つがいを選んで牙さえ抜いてしまえば、もう狙われることは無い。それがセラのためなんだ」


 仕方がないんだ。そう父に言い含める伯爵の声音には、どこか嬉しそうな響きを感じる。それに気付いた時、ぞくりと肌が粟立った。


 ――ああ、やっぱりこの人はアルファルドの父親だ。月女神の末裔に執着している。


 待ち望んでいた獲物が罠に掛かったかのような仄暗い喜び。今、父が顔を上げていたなら、そんな微笑みを見たかもしれない。


「…………望み通り会わせてやる。だが、ひとつ条件を出す。噛むか噛まないかはセラの判断に任せる。セラが嫌だと言ったらこの話は無しだ。月神は月女神に強要はできない。そうだろう? ……セラは、自分が噛んだことで狼男を招いたと思い込んでいるんだ。セラはきっと、生涯狼男を嫌って生きる。君の息子を選ぶことはできないだろう」


 月神は月女神に強要はできない。

 けれど、月神は月女神を手に入れるためなら手段を選ばない。優しい笑顔で愛する女神に毒を盛る恐ろしい神なのだから。
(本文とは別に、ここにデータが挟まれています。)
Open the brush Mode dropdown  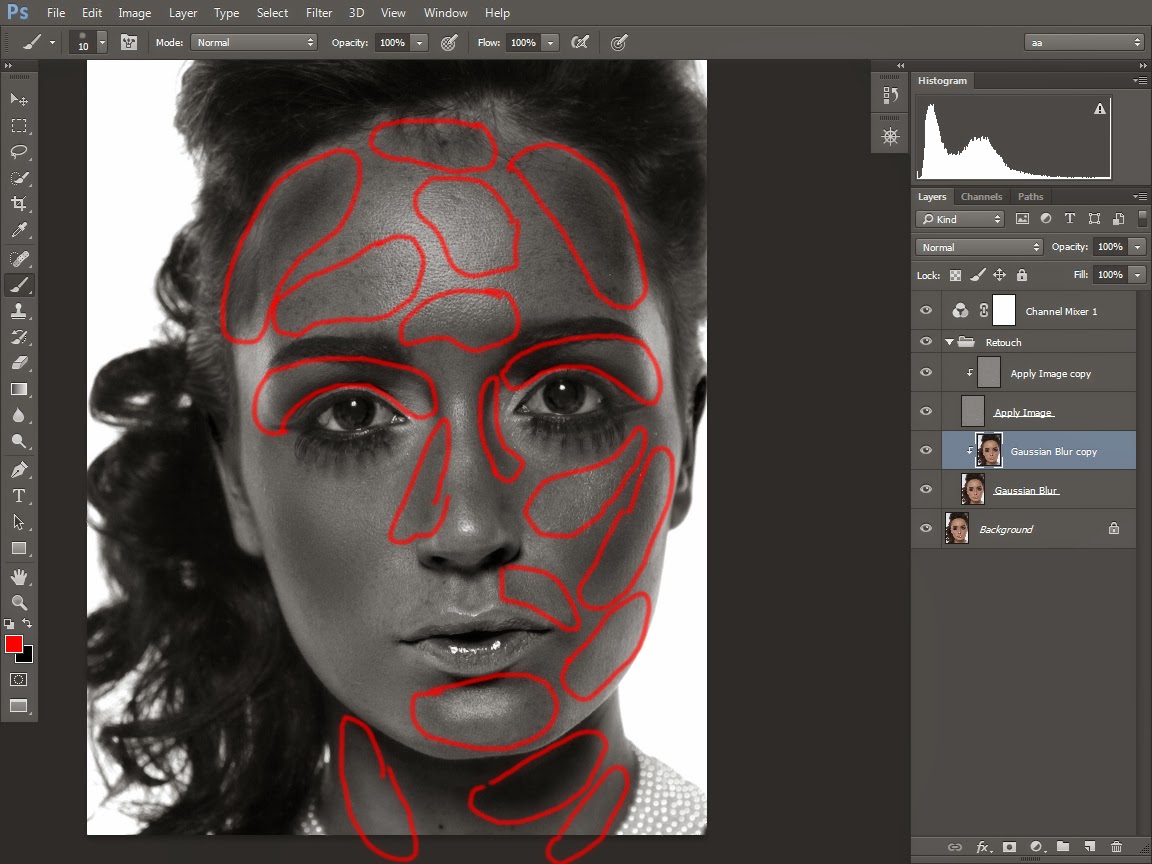(x=254, y=43)
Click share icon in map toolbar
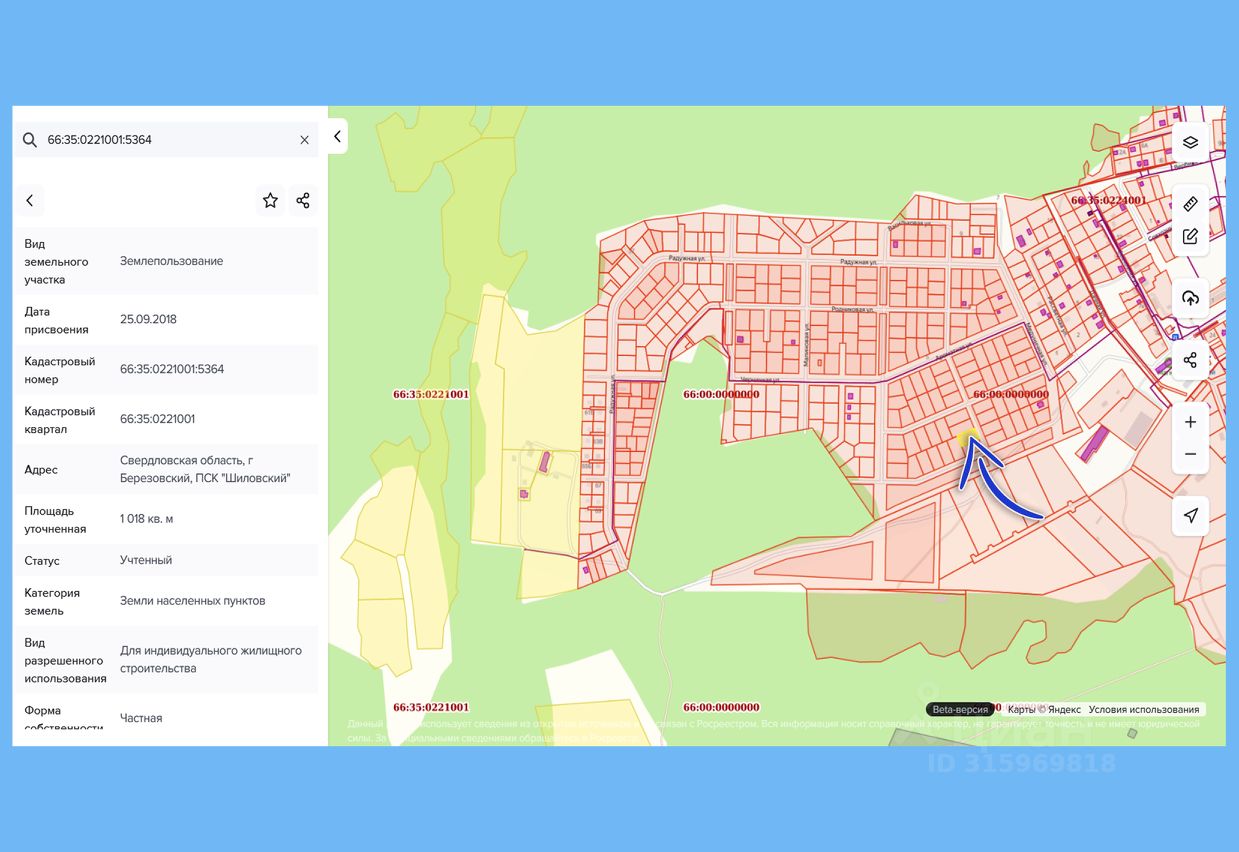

 昏い瞳から大粒の涙が零れて頬を伝う。子供ながらに、父が自分のために何か恐ろしい取引をしてしまったことを悟った。幼い私が抱き締めたぬいぐるみは苦しそうに、青いボタンでできた無垢な瞳を私に向ける。

 まるで、泥沼の中から助けを求めるかのように。




 ***




 太陽の暖かさが遠ざかった気がして目を開くと、三対の目が心配そうに私の顔を覗き込んでいた。オリオンとディアナの赤い目とアルファルドの緑の目は、驚愕に見開かれていた。


「……ど、どうしたの? もう昼休みは終わり?」


 ピクニックシートから半身を起こした拍子に、ぽろりと一粒の涙が零れ落ちて制服のシャツを濡らした。

 嫌な夢を見た。胸にもやもやと不快感が残って気持ちが悪い。そのせいか熟睡できなかったようで、まだ頭がぼーっとしていて周囲の動揺に気がつかなかった。


 私が涙を流したことに慌てたのか、オリオンとディアナに勢いよくのしかかられて顔を舐められた。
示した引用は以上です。